▶ [Task directions] Recast the entries as a Markdown table with the columns "Row" and "Content," starting at the beginning of the entries and going on through the line that contains "Action: click(287, 59)". Give one numbered row per line, skip blank lines, and leave out the pictures.

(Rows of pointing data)
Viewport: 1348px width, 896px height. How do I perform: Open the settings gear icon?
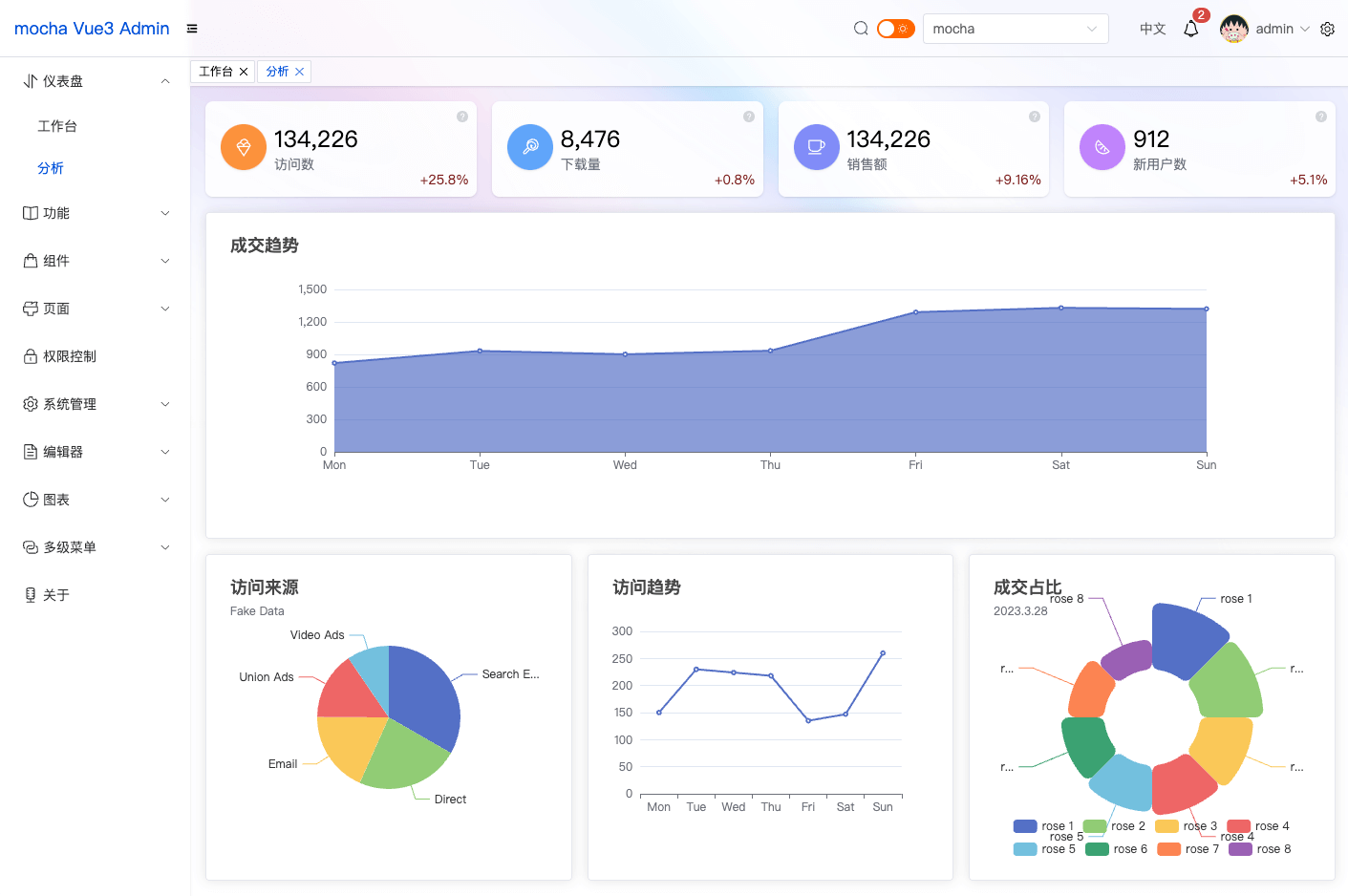click(1327, 29)
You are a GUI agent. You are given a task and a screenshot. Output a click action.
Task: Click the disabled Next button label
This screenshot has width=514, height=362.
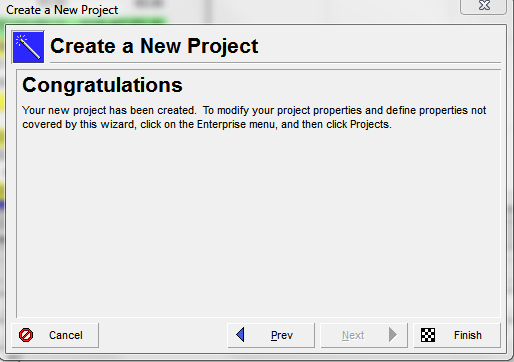pos(353,335)
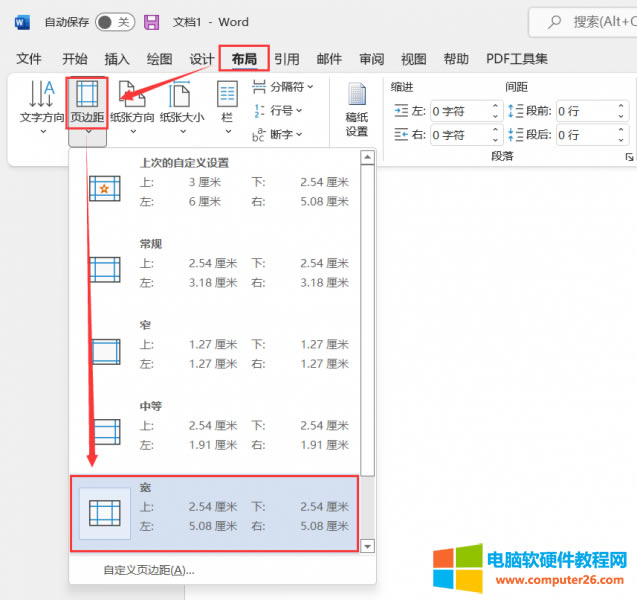Image resolution: width=637 pixels, height=600 pixels.
Task: Open the References (引用) tab
Action: click(287, 59)

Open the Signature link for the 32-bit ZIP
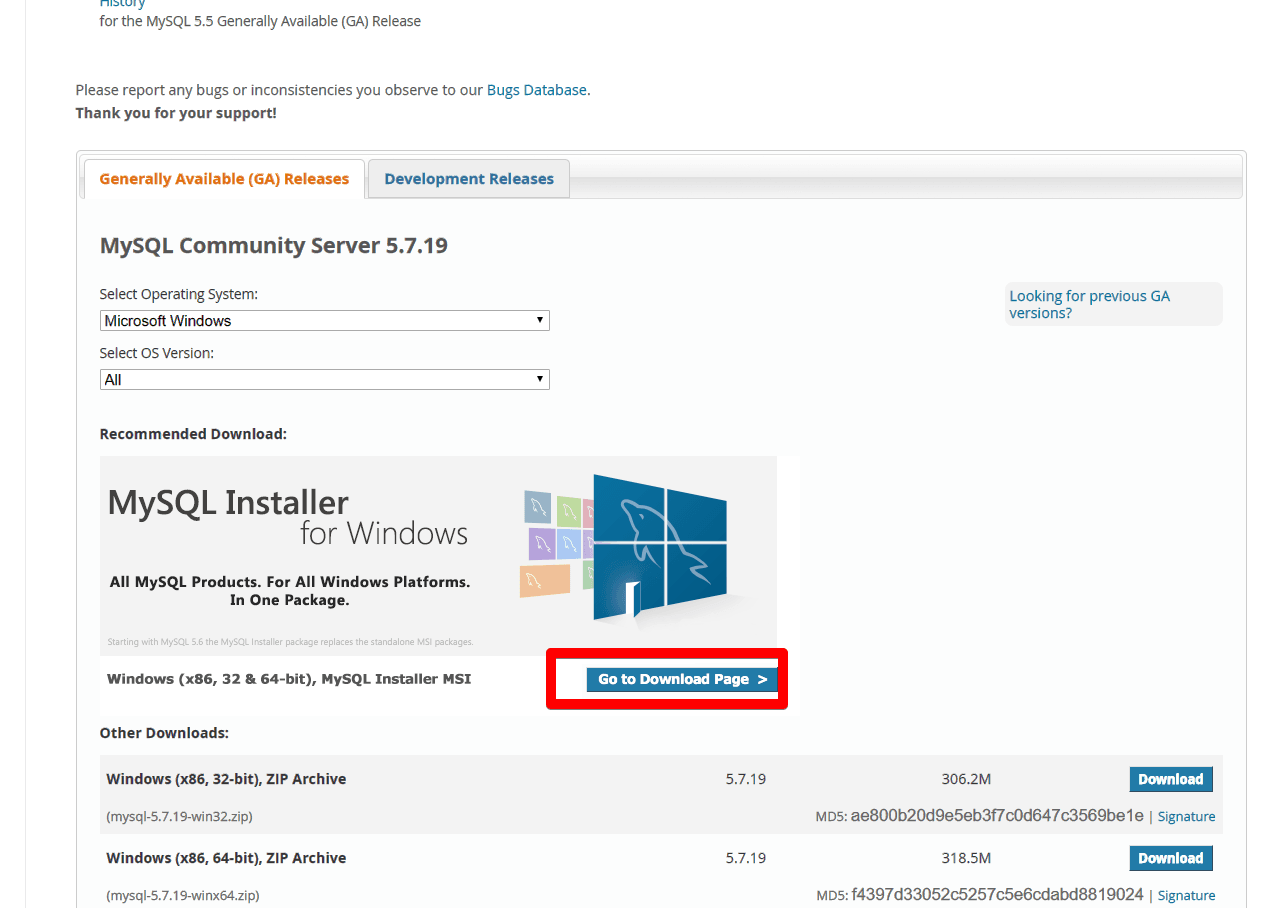click(1186, 816)
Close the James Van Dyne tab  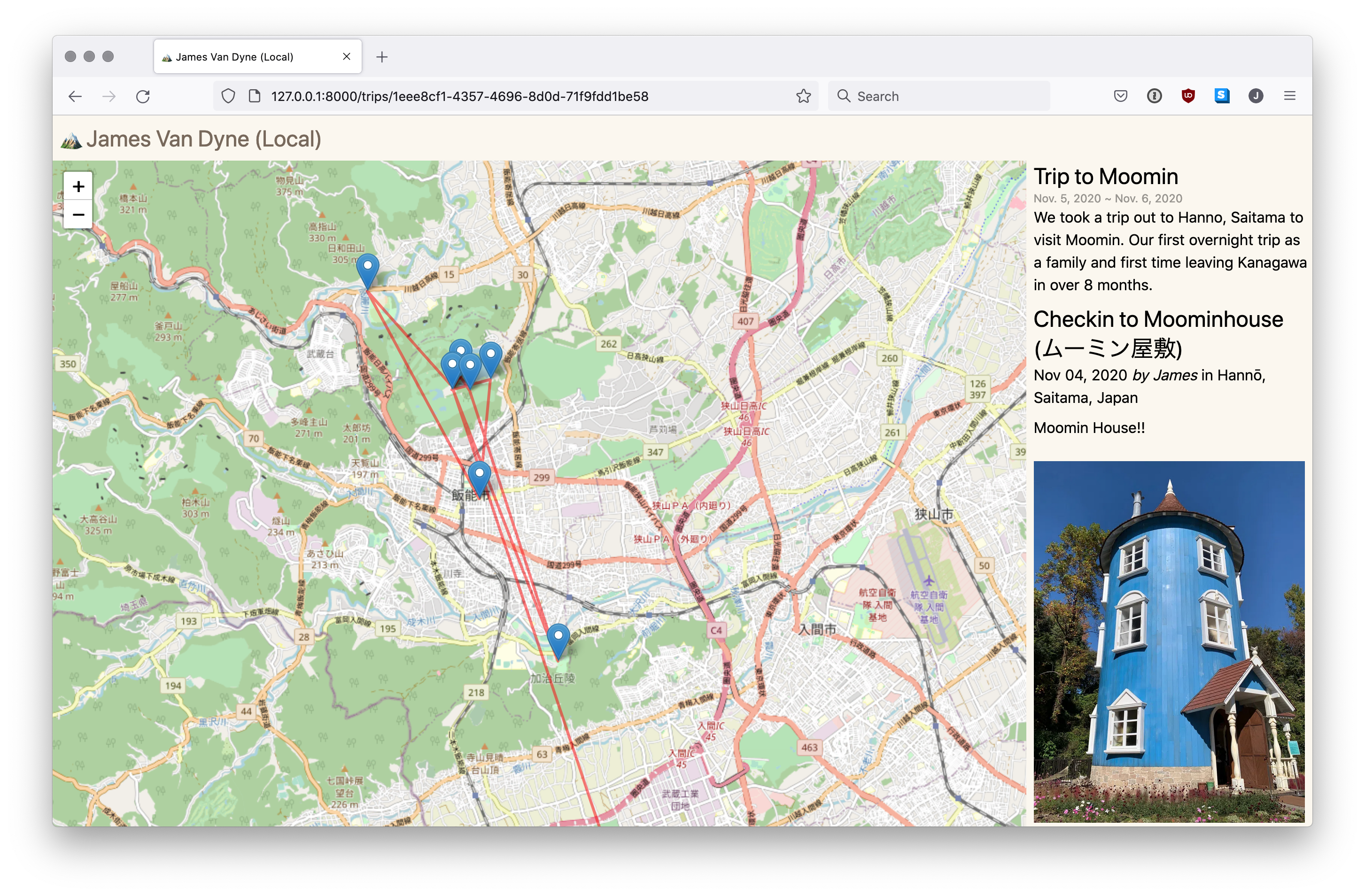346,56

▶ [Response for this exercise]
| Row | Content |
|---|---|
| 1 | Viewport: 1348px width, 896px height. How do I perform: Open the settings gear icon? |
| 2 | click(1327, 29) |
| 3 | You are a GUI agent. You are given a task and a screenshot. Output a click action. |
| 4 | Task: Click the disabled Next button label |
| 5 | This screenshot has width=514, height=362. |
| 6 | pos(353,335) |
| 7 | Image resolution: width=637 pixels, height=600 pixels. |
| 8 | Task: Open the References (引用) tab |
| 9 | Action: click(287, 59) |